While preferred embodiments of the present application have been described, additional variations and modifications in those embodiments may occur to those skilled in the art once they learn of the basic inventive concepts. It is therefore intended that the following claims be interpreted to embrace the preferred embodiments and all such variations and modifications as fall within the scope of the embodiments herein.

It will be apparent to those skilled in the art that various modifications and variations can be made in the embodiments of the present application without departing from the spirit and scope of the embodiments of the present application. Thus, if such modifications and variations of the embodiments in the present application fall within the scope of the claims and the equivalents thereof in the embodiments of the present application, such modifications and variations are also intended to be included in the embodiments of the present application.

Claims

1. A method for obtaining an identification model of sensitive data, the method comprising:

based on text vectors of different sample word segmentation under different types and corresponding sample labeling information, performing iterative training on a deep learning model to be trained to obtain a sensitive information recognition model;

the sensitive information identification model comprises an input layer, a first hiding layer, a second hiding layer and a softmax layer;

the softmax layer classifies received data transformation results;

2. The method of claim 1, wherein the data fields of different sensitive types include an english name field, a chinese name field, and a data content field.

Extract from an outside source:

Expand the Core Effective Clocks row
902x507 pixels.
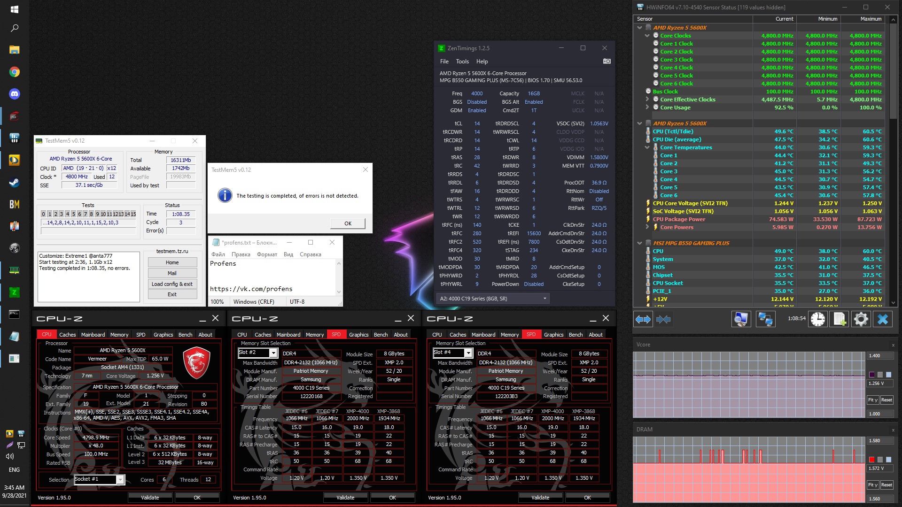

3. The method of claim 1, wherein word segmentation is performed on any type of data field to obtain text vectors of different sample word segments of corresponding types, comprising:

4. The method of claim 1, wherein after obtaining the sensitive information identification model, the method further comprises:

5. The method of claim 1, wherein obtaining a sample dataset constructed of training samples and corresponding sample annotation information comprises:

6. An apparatus for acquiring an identification model of sensitive data, the apparatus comprising:

the training unit is used for carrying out iterative training on the deep learning model to be trained based on the text vectors of different sample word segmentation under different types and corresponding sample labeling information to obtain a sensitive information recognition model;

the softmax layer classifies received data transformation results;

7. An electronic device, characterized in that the electronic device comprises a processor, a communication interface, a memory and a communication bus, wherein the processor, the communication interface and the memory are in communication with each other through the communication bus;

a memory for storing a computer program;

a processor for implementing the method of any of claims 1-5 when executing a program stored on a memory.

8. A computer readable storage medium, characterized in that the computer readable storage medium has stored therein a computer program which, when executed by a processor, implements the method of any of claims 1-5.